If you are an European citizen you won’t need any special documents to enter. If your aren’t, but you have a visa or permit to visit the EU you’re probably also good to go. Either way, make sure to have your documents with you.
Accommodation in Lanzarote
Finding accommodation in Lanzarote shouldn’t be difficult. however, it will depend on where you want to stay in the island, if you want to take trips around Lanzarote, whether you want to stay at an all-inclusive resort or prefer something a bit less busy. Good thing is, whatever it is you are looking for you’ll probably find it.
Most of the accommodation in Lanzarote is concentrated in three main areas of the island, Playa Blanca in the south, Puerto del Carmen south-east close to the capital city Arrecife and the big resorts around the Costa Teguise in the northeast.
For my trip to Lanzarote, I found this cosy little Aparthotel in Puerto del Carmen called Vista Mar Apartamentos via Booking.com. This place is about 10 minutes walk from stunning Playa Chica and its stunning sunsets.
Anyhow, I am sure you’ve found your accommodation in Lanzarote already so let’s get moving, shall we? I mean, I’m sure you are dying to find out more about possible day trips in Lanzarote and other awesome things you can do in Lanzarote in October.
Landing and setting up
Depending on when you land and where your accommodation is you may not have time and/or energy for an adventurous day so you can find your hotel and explore the area. Which is what I did when I visited. My flight landed in Lanzarote’s airport at around 5 PM on a Saturday, which, given the size of the island (60 KM -37 mi- from North to South and 25 KM -16 mi- from East to West), meant I had a few hours to find my apartment and explore the Puerto del Carmen before sunset.
It is important to note that even though there’s affordable public transportation, the best way to move around Lanzarote is by car. I chose Cicar not only because I had only heard good things about them, but they also did not require a credit card, which was a big plus for me. They were lovely, the car was a beast and I was incredibly happy with the experience.
◆ ◆ ◆ ◆
# GIVEN EXERCISE A:
Reproduce word for word the part of the passage on Lanzarote starting with "Anyhow, I am" and going on through "Lanzarote in October.".
These entries are unrelated to the passage on Lanzarote.

Entries for locating displayed items
◆ ◆ ◆ ◆
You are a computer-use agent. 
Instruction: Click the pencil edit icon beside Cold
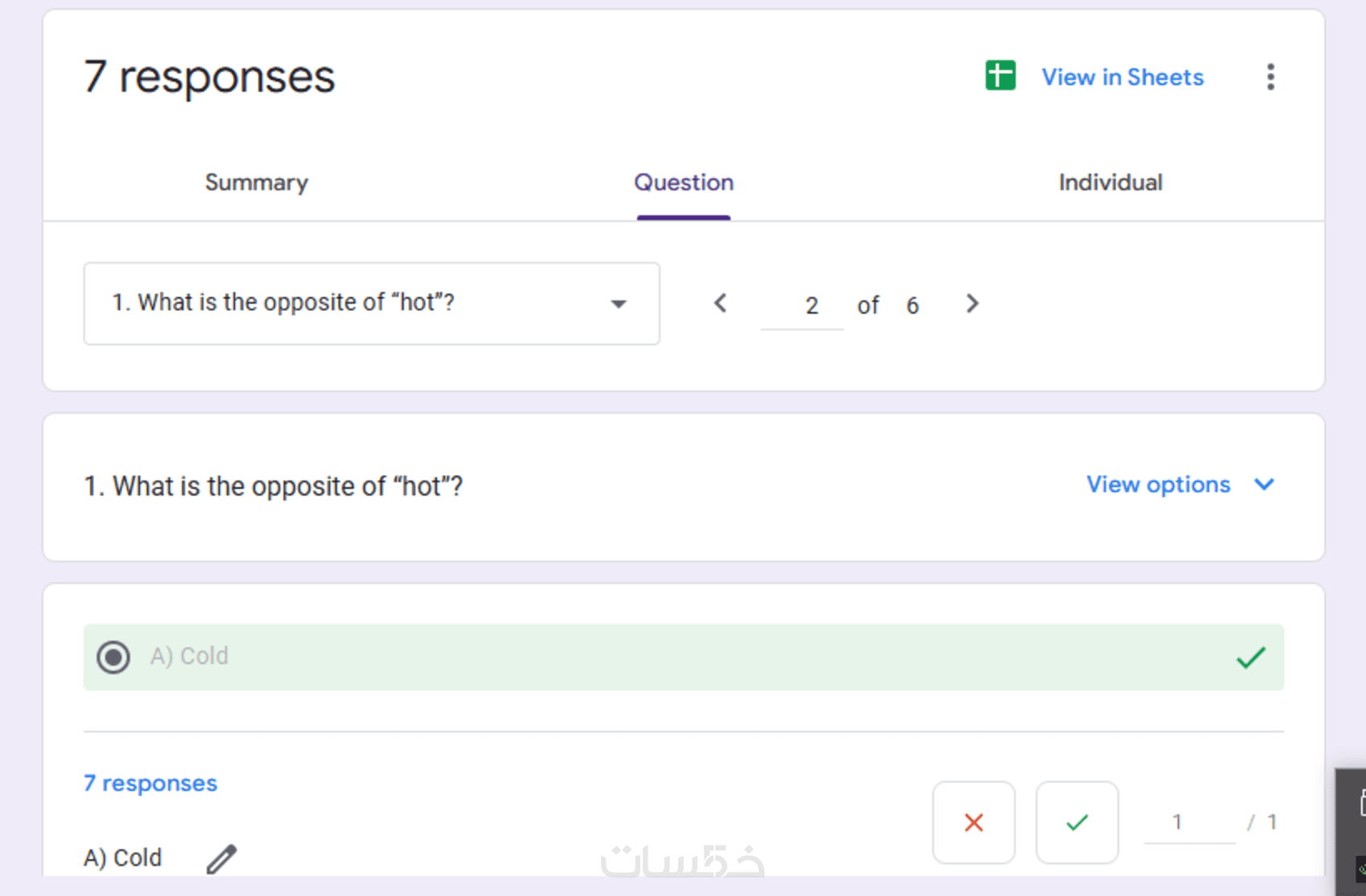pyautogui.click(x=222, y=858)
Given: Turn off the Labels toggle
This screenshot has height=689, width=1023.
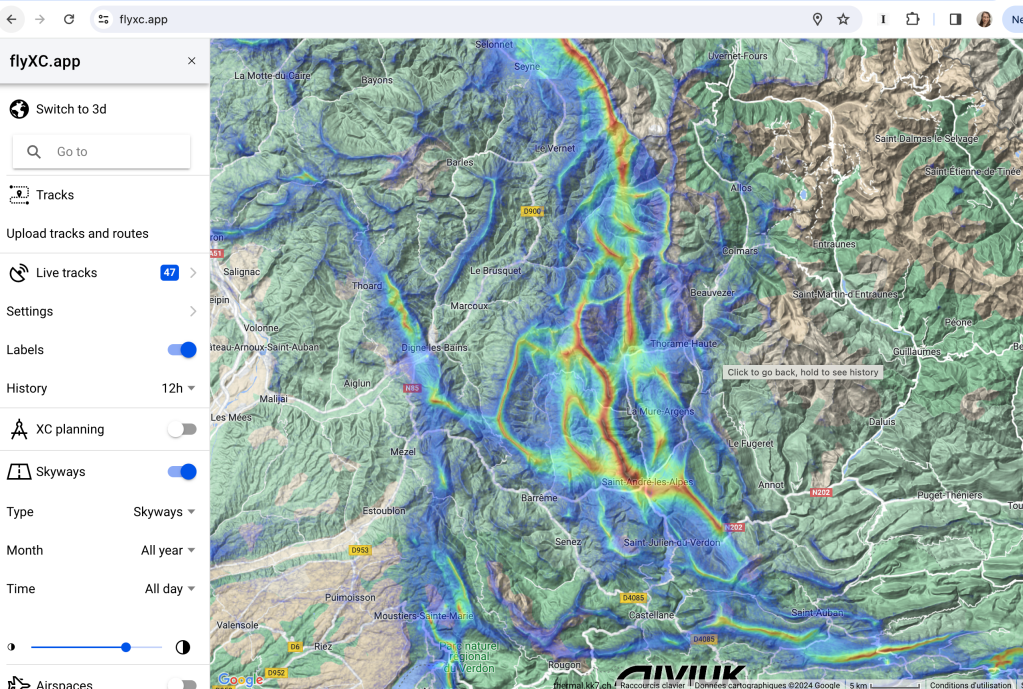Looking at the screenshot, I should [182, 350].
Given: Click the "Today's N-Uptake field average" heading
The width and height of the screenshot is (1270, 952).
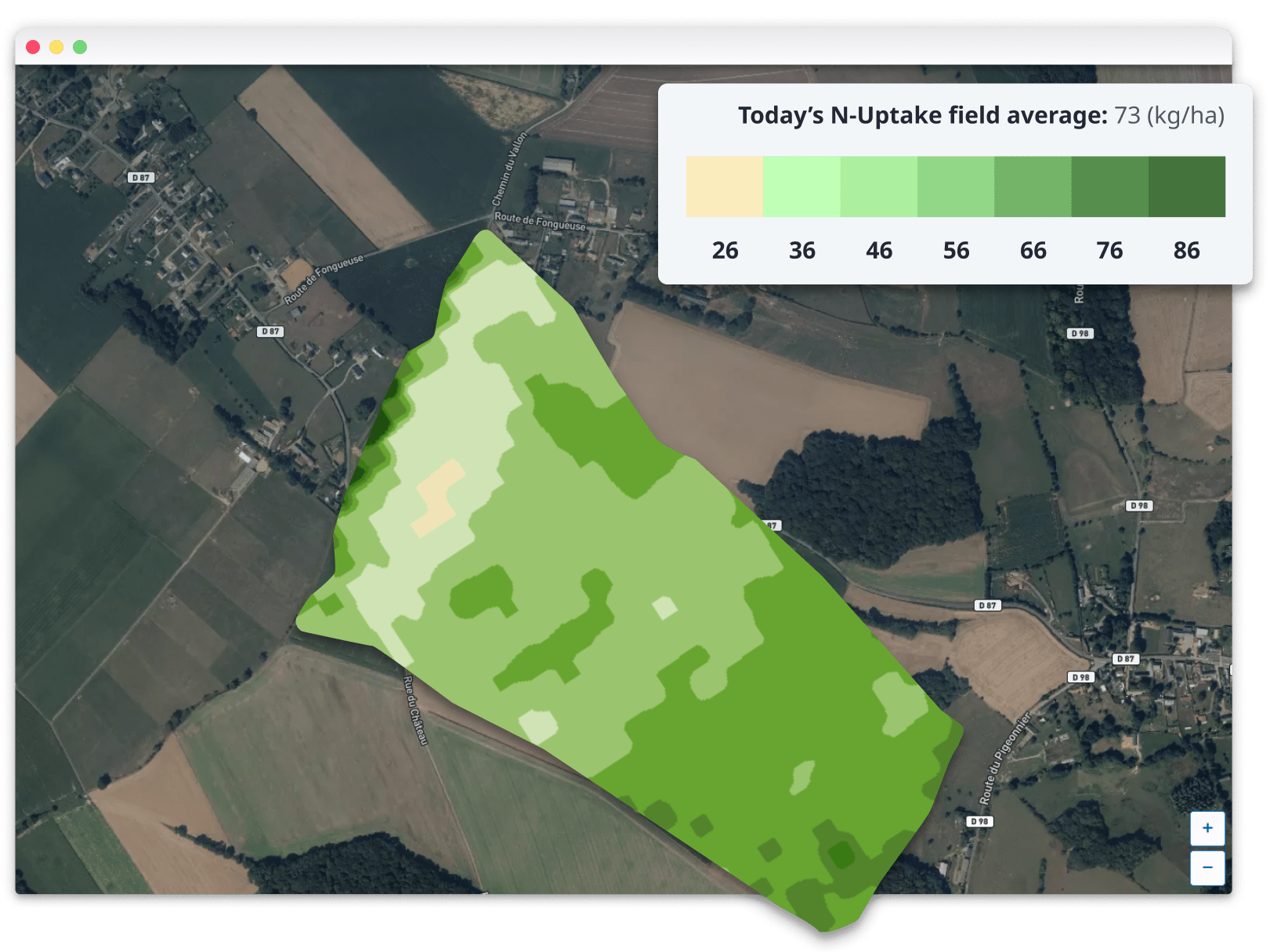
◆ ◆ ◆ ◆
# GIVEN EXERCISE B:
Can you turn the entries, from the line with "Given: Click the" through the last line of the entries, into a numbered list, skipping blank lines and leaving out the pictures?

# FINISHED ANSWER A:
Anyhow, I am sure you’ve found your accommodation in Lanzarote already so let’s get moving, shall we? I mean, I’m sure you are dying to find out more about possible day trips in Lanzarote and other awesome things you can do in Lanzarote in October.

# FINISHED ANSWER B:
1. Given: Click the "Today's N-Uptake field average" heading
2. The width and height of the screenshot is (1270, 952).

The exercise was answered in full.